What I like about the guy: He goes and sees for himself. What kind of Mideast policy can we be crafting if we haven't even looked at Gaza for four years?
When Baird did this in Iraq, he said he saw a crucial change in strategy by U.S. troops. Protect the Iraqi citizenry from extremists at all costs, even if it means risking the lives of U.S. soldiers. Baird is convinced this stemmed the violence by putting us on the same side as ordinary Iraqis.
It's the opposite of what Israel is doing in Gaza, Baird says.

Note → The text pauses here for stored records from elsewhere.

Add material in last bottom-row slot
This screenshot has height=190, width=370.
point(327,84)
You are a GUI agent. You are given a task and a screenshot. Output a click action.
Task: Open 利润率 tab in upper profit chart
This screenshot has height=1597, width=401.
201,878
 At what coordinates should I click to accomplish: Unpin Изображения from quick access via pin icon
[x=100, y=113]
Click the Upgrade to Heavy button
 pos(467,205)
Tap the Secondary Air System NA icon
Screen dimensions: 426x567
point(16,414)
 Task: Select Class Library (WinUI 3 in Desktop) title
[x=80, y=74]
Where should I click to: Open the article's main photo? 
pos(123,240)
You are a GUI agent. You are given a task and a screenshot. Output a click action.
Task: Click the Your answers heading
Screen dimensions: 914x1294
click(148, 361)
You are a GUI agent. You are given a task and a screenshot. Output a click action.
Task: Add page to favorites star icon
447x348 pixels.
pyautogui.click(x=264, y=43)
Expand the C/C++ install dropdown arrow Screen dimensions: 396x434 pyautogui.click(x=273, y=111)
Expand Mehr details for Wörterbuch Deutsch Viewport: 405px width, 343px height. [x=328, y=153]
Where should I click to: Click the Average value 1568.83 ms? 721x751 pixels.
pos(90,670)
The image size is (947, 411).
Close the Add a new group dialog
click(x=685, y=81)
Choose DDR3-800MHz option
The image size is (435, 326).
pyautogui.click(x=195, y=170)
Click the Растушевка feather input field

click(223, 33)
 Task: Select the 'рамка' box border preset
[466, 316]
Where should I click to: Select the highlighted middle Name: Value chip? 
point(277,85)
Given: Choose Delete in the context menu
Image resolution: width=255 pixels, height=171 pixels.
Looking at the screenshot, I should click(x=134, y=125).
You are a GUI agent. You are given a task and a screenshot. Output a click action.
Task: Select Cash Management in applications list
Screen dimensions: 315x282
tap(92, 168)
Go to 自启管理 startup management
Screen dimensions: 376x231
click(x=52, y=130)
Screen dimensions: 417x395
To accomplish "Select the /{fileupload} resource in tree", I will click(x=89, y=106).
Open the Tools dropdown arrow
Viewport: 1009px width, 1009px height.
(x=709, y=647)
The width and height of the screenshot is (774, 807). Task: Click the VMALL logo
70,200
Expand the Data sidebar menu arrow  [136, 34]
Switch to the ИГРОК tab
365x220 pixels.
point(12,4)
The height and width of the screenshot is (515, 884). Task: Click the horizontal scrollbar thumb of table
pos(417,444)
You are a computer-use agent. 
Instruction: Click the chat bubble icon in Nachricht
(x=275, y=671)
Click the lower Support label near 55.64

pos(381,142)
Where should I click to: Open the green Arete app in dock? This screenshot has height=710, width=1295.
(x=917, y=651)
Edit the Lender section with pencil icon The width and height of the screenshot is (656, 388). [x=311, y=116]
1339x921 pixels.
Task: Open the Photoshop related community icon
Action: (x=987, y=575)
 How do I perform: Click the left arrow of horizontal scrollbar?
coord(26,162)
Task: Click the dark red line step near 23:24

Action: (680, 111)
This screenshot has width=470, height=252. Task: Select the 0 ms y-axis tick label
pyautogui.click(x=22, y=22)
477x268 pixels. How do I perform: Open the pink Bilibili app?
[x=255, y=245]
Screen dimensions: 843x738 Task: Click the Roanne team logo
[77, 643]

"They are laying waste to citizen and extremist alike," he said.
Baird also spent a day in the Israeli town of Sderot, interviewing survivors of rocket attacks from Hamas-controlled Gaza. He did not meet with Hamas, which is considered a terrorist group by the U.S.
There's no doubt Israel has a right to defend itself, he said. But the Gaza assault, backed by our weaponry, was so out of scale it was like "an eye for an eyelash."
Israel is losing its way, he said. Kind of like we did after 9/11.
No, people sure won't like hearing that. I'm not saying that makes this congressman always right. But it ought to count for something that when he calls 'em, he's at least bothered first to go see 'em.
Danny Westneat's column appears Wednesday and Sunday. Reach him at 206-464-2086 or dwestneat@seattletimes.com.
Copyright © 2009 The Seattle Times Company
Danny Westneat takes an opinionated look at the Puget Sound region's news, people and politics. Send tips or comments to dwestneat@seattletimes.com. His column runs Wednesday and Sunday.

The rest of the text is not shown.